12 de outubro de 2005
The Amazing Joy Buzzards. Mark Andrew Smith & Dan Hipp (Image)
Há aqui uma certa convergência atenta a todo um vasto leque de cultura pop e urbana, desde pessoas que coleccionam bonequinhos do Godzilla até fãs do grupo Gorillaz.
Jim Mahfood e Paul Pope talvez sejam os percursores e os testas-de-ferro – salvas as distâncias e as singularidades entre os dois – desta leva de autores que opta por uma banda desenhada descontraída, sem grandes preocupações de profundidade, implicações, narrativas complexas, e dar-nos uma série de passatempos divertidos e cheios de referências díspares. Bom, admito que Pope terá um ou outro título de maior peso (The Ballad of Doctor Richardson, talvez), mas todos eles optam por levezas (no seu sentido mais imediato, “leviano”, não no de Calvino).
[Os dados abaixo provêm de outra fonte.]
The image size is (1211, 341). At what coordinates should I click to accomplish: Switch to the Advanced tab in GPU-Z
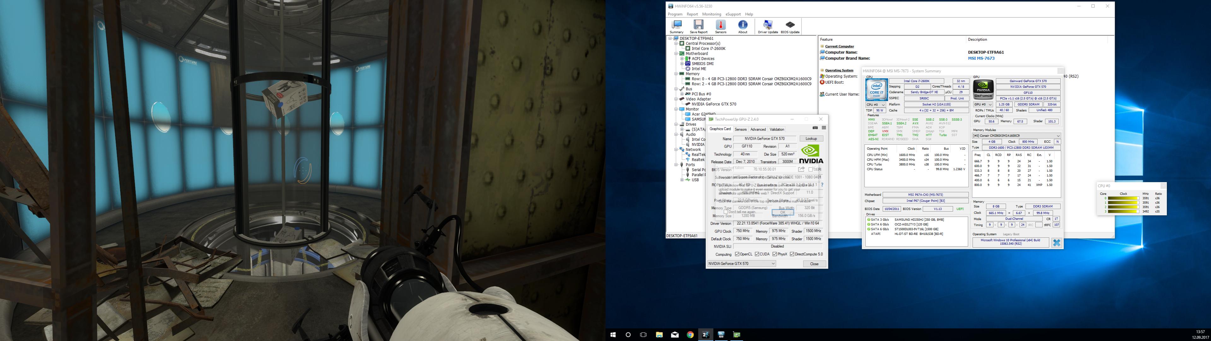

Os Buzzards são um grupo de rock (deste rock “novo” que vai desde os “Borrão” até aos “The White Strobes”, passando pelos “Francisco Fernando” e os “The Strikes”) empregues por uma agência análoga à C.I.A. que se dedica à captura e destruição de fenómenos paranormais (“Hey, também o Mign..cof! cof!”). A banda é composta ao milímetro como mandam as leis capitalistas da indústria fonográfica: um rapaz giríssimo, um intelectual de óculos e um simiesco, pouco falador, mas não por isso menos atractivo personagem. A esta fórmula de partida junte-se uma série de detalhes “cool” como terem como mascote/protector/amigo um campeão mexicano de luta livre místico que só eles vêem e é guloso à brava, fãs que se atiram literalmente ao grupo (ao vocalista), máquinas e esconderijos interessantes, anjos caídos, vampiros, robots (rosa), massas amorfas gigantes (Quarteto Fantástico, alguém disse?), pedras de roseta, ídolos amaldiçoados, o vazio cerebral de Hollywood, piadas sexuais e mortes fora de cena...
Tudo bem. Os elementos estão lá: um desenho dinâmico, mesmo na sua primeiríssima fase, algum grau de inventabilidade das pranchas (por vezes, porém, mais confuso que inventivo), diálogos a vários níveis de linguagem (mas que por vezes me lembram Jacobs por ser demasiado), etc. & tal... Mas uma obra de banda desenhada – ou doutro modo qualquer – não é feita como uma mera soma dos seus elementos. É, acima de tudo, necessariamente, um todo harmónico e coeso. Já tinha dito isto em relação ao livro de José Carlos Fernandes, a completude [holès] é imperativa. Mas ao passo que J. C. Fernandes consegue-o através da colação de elementos aparentemente (superficialmente) autónomos, Smith e Hipp não parecem fazer projectar toda esta sua colecção dos Buzzards como uma obra coerente. Também não é caso de “liberdade criativa” ou “construir à medida que se faz”... Há toda uma série de reparos internos à história que faz notar que desejam criar uma obra de fôlego, em que todos os detalhes se encaixariam numa imagem final. Bom, é certo que este é o primeiro volume e sabemos – temos pistas manifestas – que muitos dos nós serão desfeitos mais tarde. Seja como for, neste volume surgem pelo menos 4 episódios (não falo de capítulos) que pouco ou nada se encaixam uns nos outros. Aristóteles novamente, na Poética: uma intriga pode ser ordenada por episódios que se seguem, sem verosimilhança nem necessidade, uns atrás dos outros [met’allèla]; ou por episódios que se encadeiam uns nos outros, uns por ocasião dos outros [di’allèla]: só este último é que garante a verosimilhança, logo a sua coerência e completude. Infelizmente, é o primeiro caso, ordenado mas desunido, o que acontece em The Amazing Joy Buzzards. É tão divertido como fazer zapping por alguns canais: poderás criar algumas ligações internas entre as imagens, mas é sempre mais uma coesão circunstancial do que um traço interno.